[[ MATERIAL SUPPLIED open ]]

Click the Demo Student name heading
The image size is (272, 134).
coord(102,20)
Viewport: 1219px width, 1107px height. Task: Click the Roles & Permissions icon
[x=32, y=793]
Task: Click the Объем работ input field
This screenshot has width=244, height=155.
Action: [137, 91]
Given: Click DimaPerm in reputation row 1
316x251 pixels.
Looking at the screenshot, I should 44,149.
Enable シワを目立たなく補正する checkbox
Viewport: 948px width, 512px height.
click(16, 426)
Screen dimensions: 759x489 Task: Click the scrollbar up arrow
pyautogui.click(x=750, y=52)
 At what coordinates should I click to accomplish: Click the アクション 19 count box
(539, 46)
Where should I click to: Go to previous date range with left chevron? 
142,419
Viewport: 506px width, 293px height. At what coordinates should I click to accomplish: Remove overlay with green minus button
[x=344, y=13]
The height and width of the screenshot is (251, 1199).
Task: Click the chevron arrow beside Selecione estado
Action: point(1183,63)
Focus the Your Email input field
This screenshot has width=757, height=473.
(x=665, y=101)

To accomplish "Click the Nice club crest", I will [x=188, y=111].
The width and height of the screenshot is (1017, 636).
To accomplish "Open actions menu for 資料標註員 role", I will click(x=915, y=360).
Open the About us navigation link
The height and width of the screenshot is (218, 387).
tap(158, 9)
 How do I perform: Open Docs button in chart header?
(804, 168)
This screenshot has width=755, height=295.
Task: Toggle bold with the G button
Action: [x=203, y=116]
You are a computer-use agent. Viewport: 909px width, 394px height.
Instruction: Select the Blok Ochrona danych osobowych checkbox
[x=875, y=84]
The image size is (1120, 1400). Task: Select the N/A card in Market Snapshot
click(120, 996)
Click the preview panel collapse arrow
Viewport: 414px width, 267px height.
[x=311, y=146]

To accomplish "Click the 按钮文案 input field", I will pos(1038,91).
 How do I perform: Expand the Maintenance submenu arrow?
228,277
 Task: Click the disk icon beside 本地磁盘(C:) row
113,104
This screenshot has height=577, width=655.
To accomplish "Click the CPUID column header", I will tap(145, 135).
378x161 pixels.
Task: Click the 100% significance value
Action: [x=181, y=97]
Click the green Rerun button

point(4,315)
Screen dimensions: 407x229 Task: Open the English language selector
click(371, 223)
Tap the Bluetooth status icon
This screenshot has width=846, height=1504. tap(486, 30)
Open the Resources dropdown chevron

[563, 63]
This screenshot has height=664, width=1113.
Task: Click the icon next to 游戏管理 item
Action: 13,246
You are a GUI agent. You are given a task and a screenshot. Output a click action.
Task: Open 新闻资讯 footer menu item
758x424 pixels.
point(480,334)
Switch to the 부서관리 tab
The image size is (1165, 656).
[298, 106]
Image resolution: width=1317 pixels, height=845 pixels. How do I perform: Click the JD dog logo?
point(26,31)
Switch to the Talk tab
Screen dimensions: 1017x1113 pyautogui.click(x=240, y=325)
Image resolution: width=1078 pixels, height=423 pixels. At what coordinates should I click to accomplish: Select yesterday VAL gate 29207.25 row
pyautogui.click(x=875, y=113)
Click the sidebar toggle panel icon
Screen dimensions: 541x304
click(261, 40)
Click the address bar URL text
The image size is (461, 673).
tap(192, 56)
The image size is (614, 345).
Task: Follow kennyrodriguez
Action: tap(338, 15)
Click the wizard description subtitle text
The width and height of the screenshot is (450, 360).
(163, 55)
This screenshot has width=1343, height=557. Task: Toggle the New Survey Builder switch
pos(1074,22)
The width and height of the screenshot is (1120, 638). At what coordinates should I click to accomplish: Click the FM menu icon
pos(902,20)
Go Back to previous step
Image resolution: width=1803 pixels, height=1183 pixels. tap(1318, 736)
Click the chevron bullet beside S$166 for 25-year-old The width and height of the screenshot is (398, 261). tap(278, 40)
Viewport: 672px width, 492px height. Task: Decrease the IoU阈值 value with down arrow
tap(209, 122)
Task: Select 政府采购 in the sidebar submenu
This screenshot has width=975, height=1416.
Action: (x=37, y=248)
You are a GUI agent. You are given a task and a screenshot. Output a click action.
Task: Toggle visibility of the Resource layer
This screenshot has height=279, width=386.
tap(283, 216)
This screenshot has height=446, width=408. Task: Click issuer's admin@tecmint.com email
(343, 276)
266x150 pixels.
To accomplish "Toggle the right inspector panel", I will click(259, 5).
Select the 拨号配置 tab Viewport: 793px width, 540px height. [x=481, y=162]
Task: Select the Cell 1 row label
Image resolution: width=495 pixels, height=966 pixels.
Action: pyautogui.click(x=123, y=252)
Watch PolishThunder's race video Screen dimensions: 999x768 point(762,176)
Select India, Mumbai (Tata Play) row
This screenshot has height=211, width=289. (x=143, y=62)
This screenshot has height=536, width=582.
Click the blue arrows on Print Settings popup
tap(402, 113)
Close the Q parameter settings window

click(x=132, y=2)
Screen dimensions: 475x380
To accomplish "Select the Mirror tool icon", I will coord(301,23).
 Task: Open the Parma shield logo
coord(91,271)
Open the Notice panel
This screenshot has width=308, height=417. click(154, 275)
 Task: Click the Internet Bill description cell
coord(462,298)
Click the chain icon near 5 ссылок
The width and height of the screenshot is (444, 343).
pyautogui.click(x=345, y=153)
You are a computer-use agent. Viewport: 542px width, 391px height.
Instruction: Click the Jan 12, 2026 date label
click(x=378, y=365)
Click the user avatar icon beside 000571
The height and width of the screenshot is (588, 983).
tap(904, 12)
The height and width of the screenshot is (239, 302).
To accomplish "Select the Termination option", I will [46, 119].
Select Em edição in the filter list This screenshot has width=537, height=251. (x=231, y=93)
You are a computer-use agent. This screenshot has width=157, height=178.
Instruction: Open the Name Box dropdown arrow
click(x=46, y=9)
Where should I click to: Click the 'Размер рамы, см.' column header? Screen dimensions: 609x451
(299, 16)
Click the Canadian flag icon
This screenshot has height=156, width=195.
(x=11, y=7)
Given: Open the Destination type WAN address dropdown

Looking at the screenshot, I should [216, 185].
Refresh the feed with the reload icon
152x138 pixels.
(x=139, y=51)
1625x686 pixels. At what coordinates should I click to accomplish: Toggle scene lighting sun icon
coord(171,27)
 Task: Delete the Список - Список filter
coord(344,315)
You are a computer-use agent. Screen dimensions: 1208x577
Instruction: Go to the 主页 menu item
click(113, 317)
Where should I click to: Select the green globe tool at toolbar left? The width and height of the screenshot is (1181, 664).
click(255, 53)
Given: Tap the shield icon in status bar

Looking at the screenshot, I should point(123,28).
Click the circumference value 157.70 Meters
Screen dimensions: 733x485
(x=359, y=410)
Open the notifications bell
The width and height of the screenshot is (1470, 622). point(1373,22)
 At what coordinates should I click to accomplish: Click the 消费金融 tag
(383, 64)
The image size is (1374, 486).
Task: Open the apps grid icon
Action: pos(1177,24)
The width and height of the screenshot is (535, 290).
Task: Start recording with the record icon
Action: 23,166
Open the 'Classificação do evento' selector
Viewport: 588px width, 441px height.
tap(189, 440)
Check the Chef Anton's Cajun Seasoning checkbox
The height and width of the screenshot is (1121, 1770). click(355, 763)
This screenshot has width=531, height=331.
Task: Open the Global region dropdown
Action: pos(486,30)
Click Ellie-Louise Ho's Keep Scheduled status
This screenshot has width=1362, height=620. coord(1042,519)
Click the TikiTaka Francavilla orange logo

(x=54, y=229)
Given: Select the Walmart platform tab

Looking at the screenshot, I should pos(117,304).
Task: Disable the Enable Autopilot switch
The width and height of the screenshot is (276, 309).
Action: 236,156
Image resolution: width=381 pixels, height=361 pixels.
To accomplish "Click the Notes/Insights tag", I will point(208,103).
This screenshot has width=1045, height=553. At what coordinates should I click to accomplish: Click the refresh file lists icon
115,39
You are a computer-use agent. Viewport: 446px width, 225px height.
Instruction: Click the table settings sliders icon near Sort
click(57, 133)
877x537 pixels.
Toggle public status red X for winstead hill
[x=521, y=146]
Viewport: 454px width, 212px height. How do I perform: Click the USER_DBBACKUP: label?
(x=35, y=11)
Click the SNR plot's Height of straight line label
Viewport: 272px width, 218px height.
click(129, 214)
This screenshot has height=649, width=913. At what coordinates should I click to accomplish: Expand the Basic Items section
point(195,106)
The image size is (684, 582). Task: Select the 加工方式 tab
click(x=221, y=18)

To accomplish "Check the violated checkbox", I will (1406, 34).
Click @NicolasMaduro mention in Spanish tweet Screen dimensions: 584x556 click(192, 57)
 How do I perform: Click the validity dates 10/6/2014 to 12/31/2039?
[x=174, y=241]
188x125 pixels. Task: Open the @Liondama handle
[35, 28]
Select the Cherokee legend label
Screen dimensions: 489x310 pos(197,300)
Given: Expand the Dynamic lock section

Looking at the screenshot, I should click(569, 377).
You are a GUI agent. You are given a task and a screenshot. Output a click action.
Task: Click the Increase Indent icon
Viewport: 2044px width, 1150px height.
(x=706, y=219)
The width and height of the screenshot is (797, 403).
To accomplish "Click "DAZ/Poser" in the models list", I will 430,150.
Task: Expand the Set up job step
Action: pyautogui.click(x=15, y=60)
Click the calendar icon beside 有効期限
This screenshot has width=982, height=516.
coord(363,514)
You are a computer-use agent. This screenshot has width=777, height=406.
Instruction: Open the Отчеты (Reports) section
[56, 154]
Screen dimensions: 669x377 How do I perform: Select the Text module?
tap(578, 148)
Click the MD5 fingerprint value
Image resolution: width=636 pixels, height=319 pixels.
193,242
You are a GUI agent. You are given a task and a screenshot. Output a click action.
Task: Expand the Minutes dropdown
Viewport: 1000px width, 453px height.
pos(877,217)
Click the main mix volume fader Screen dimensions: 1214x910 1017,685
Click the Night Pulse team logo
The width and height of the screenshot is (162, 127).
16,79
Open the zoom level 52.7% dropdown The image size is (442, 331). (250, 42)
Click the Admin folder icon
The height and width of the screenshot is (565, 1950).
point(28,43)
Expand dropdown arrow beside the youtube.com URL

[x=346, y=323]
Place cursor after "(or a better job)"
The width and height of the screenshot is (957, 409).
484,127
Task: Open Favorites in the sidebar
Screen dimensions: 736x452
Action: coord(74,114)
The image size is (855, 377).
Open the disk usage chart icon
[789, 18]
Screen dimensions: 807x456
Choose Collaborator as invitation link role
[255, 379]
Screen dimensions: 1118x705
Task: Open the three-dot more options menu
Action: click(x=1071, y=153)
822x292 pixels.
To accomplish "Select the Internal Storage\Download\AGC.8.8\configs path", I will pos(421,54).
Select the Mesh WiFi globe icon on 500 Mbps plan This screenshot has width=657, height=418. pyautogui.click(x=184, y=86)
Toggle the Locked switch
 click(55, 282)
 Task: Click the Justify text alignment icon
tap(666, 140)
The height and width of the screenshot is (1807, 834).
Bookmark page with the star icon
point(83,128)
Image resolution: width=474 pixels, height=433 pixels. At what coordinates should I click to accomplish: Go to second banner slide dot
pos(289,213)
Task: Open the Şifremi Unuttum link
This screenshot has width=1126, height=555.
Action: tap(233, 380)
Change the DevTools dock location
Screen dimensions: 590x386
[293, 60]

[[ MATERIAL SUPPLIED closed ]]

### AIM OF THE EXERCISE
Across all lines of the data above, count those that contain the word "computer", giving the number without further comment.

### RESPONSE TO THIS EXERCISE
6